▶ MATERIAL FOR THIS EXERCISE
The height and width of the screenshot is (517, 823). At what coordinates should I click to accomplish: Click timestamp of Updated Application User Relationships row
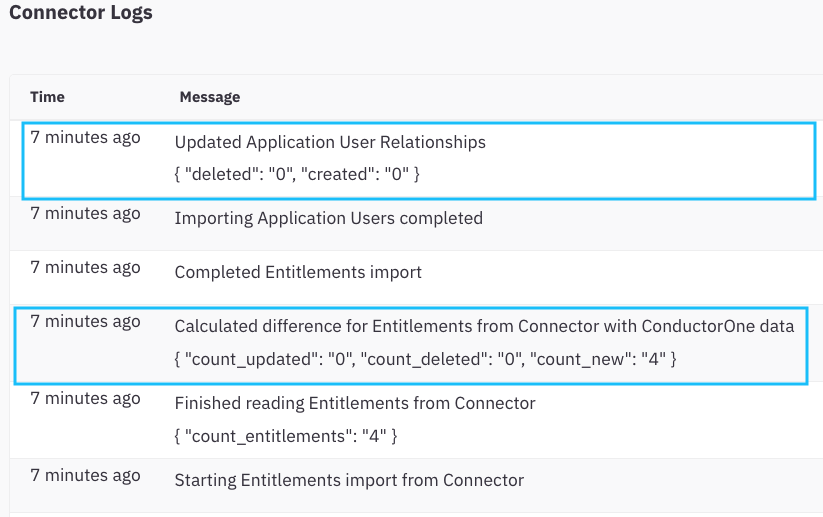(x=85, y=138)
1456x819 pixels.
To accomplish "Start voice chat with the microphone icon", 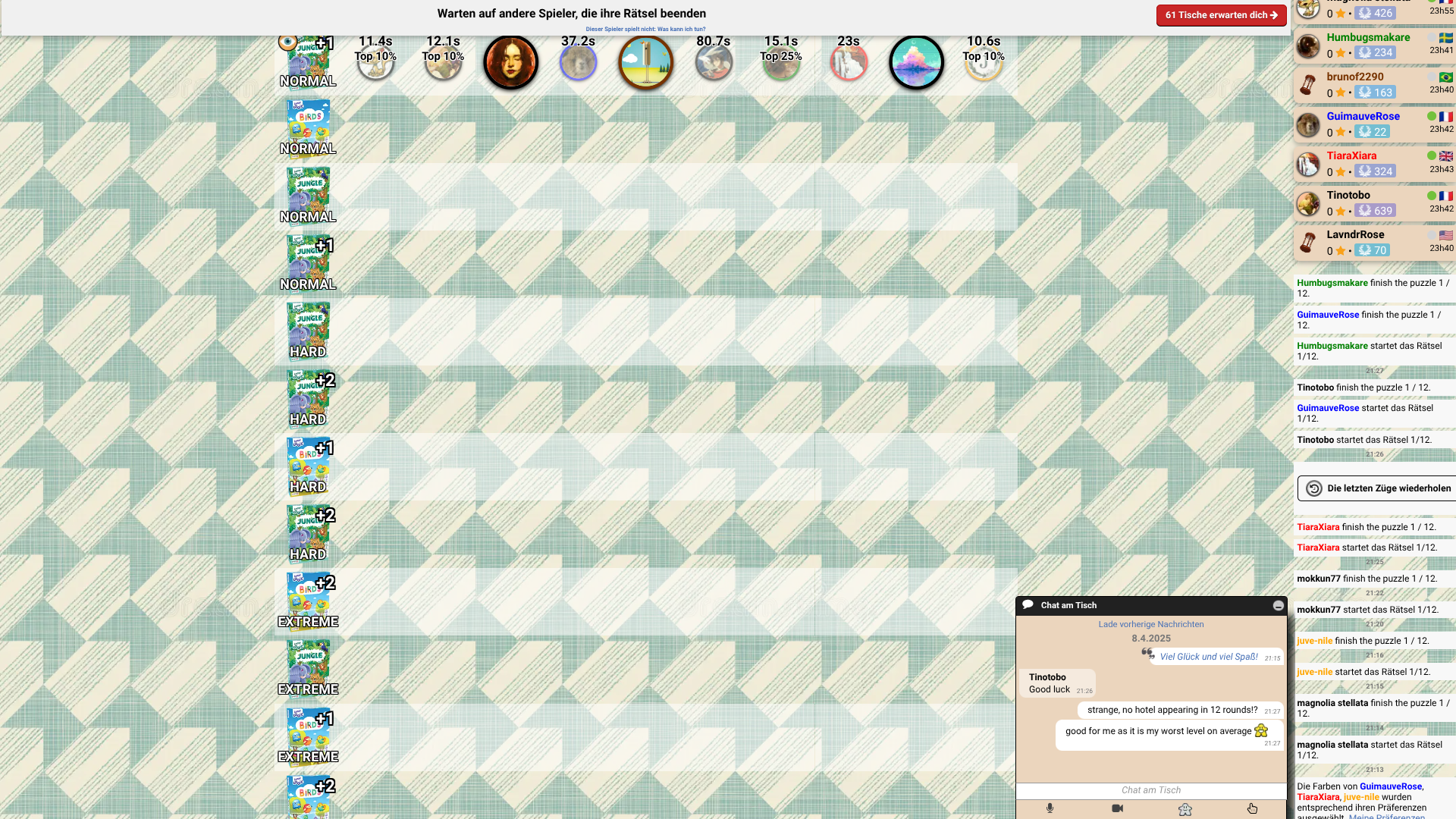I will click(1050, 808).
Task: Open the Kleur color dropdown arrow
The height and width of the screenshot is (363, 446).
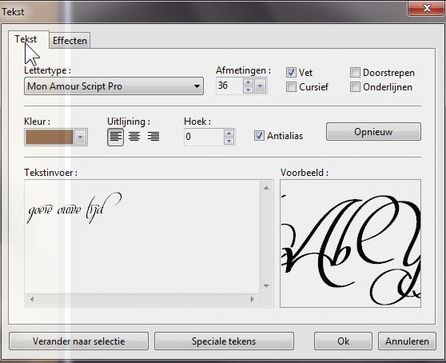Action: (x=80, y=137)
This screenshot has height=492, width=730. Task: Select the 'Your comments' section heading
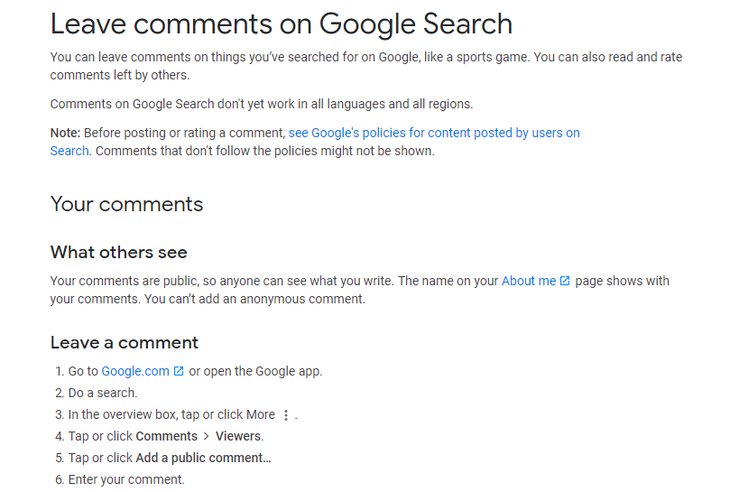tap(127, 204)
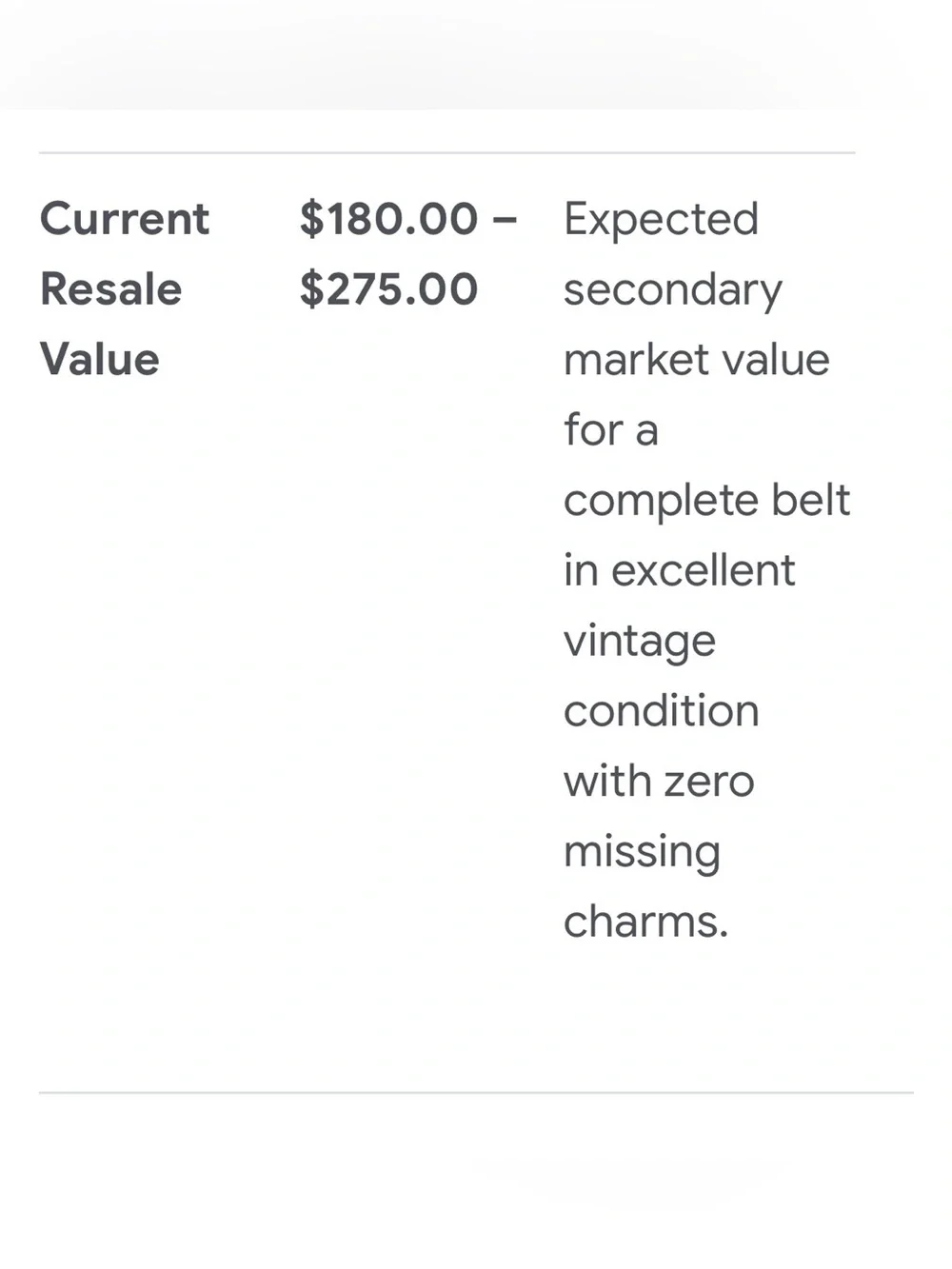Select the word "vintage" in description
The image size is (952, 1269).
click(640, 642)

▶ GIVEN TASK
Can you repeat the data word for word, from the line containing "This screenshot has" through the end of the data, both included, leaving out the pictures?

▶ OUTPUT OF THE EXERCISE
This screenshot has height=492, width=730. Task: Select the 'Your comments' section heading
tap(127, 204)
Select the word "vintage" in description
The image size is (952, 1269).
click(640, 642)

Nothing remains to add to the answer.